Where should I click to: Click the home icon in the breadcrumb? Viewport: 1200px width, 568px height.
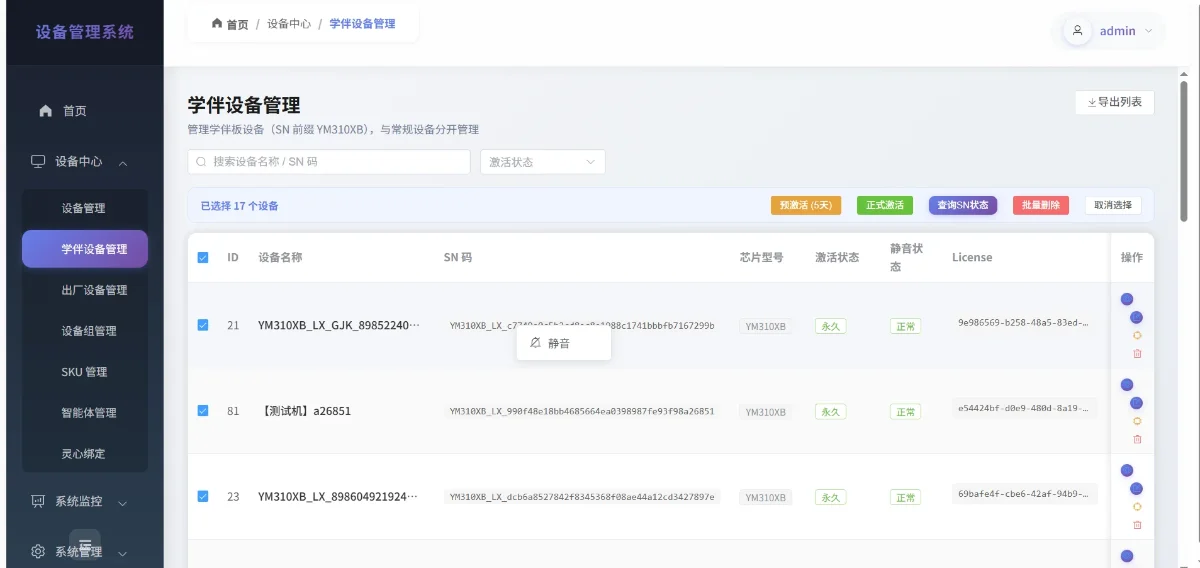pyautogui.click(x=217, y=23)
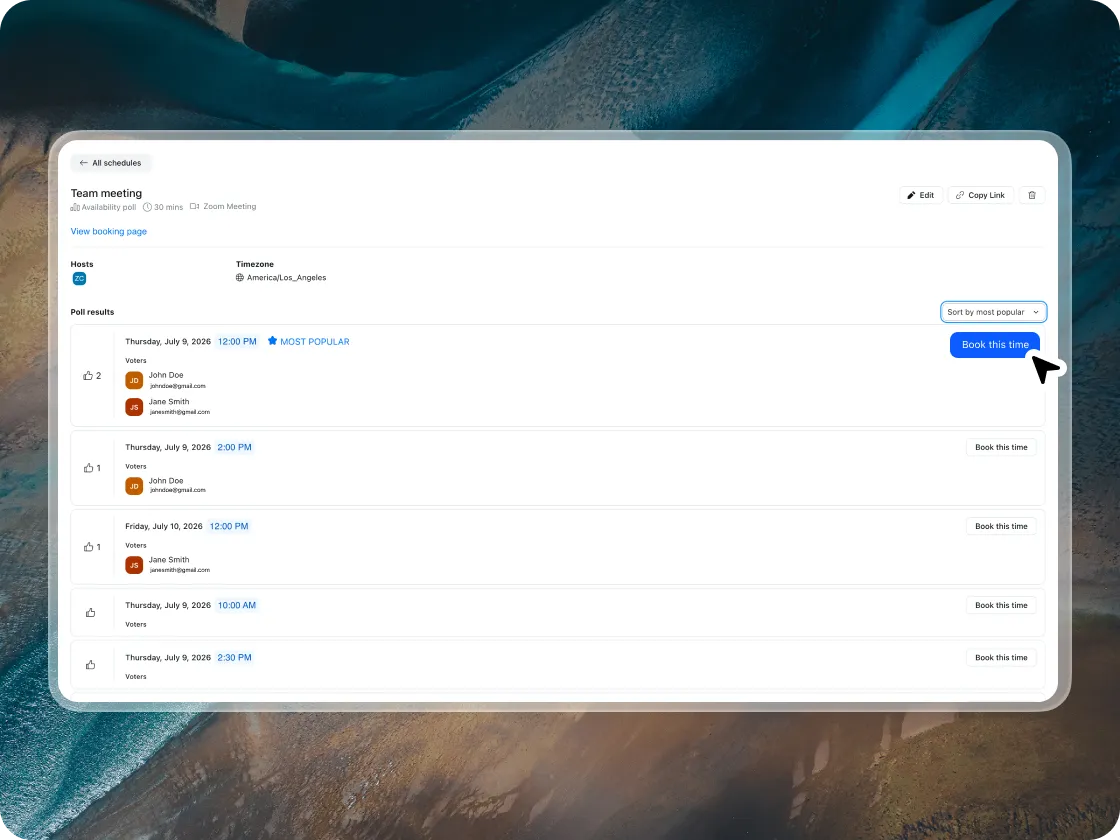Screen dimensions: 1120x840
Task: Click the trash delete icon
Action: pos(1031,195)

About this exercise:
Nothing but the pictures may be dropped; output the records above exactly.

The completed task:
Where should I click to: Click the home icon in the breadcrumb? Viewport: 1200px width, 568px height.
pyautogui.click(x=217, y=23)
Screen dimensions: 1120x840
Task: Click the trash delete icon
Action: pos(1031,195)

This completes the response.